# Question #bcf6f

Mar 5, 2017

I understand the question is how the derivative of $F \left(x\right)$ is calculated, is not it? If that is so, the derivative of $F \left(x\right)$ is:

$F ' \left(x\right) = 2 \csc 2 x$.

#### Explanation:

The answer is obtained by applying the properties of the derivation and the rule of the chain. First, since our function is a subtraction between two expressions, its derivative will be the subtraction of the derivatives of both expressions separately:

$F ' \left(x\right) = \left(\ln \left(\sin x\right)\right) ' - \left(\ln \left(\cos x\right)\right) '$.

Now, we must apply the derivative of the logarithm (using the chain rule also), which is:

$y = \ln \left(f \left(x\right)\right) \Rightarrow y ' = \frac{f ' \left(x\right)}{f \left(x\right)}$,

with which we will have the following:

$F ' \left(x\right) = \frac{\left(\sin x\right) '}{\sin x} - \frac{\left(\cos x\right) '}{\cos x}$.

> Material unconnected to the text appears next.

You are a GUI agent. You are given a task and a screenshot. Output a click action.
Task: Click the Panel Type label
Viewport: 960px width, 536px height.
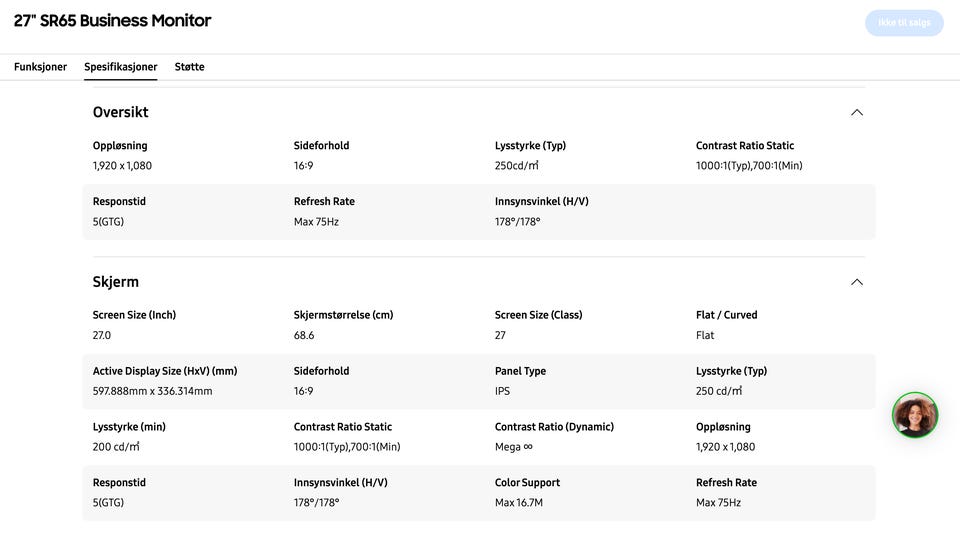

Finally, we derive the sine and cosine:

$F ' \left(x\right) = \frac{\cos x}{\sin x} - \frac{- \sin x}{\cos x} = \frac{\cos x}{\sin x} + \frac{\sin x}{\cos x}$.

The derivative is already calculated. We can leave the result or try to simplify it a little ...

We add the two fractions and use the fundamental theorem of trigonometry to simplify the fraction obtained:

$F ' \left(x\right) = \frac{\cos x}{\sin x} + \frac{\sin x}{\cos x} = \frac{{\cos}^{2} x + {\sin}^{2} x}{\sin x \cdot \cos x} = \frac{1}{\sin x \cdot \cos x}$.

We can improve it a little more, remembering the formula of the sine of the double angle:

$\sin 2 \alpha = 2 \sin \alpha \cdot \cos \alpha$.

Using this formula, the expression of the derivative may be simplified as follows:

$F ' \left(x\right) = \frac{1}{\sin x \cdot \cos x} = \frac{1}{\frac{\sin 2 x}{2}} = \frac{2}{\sin 2 x} = 2 \csc 2 x$.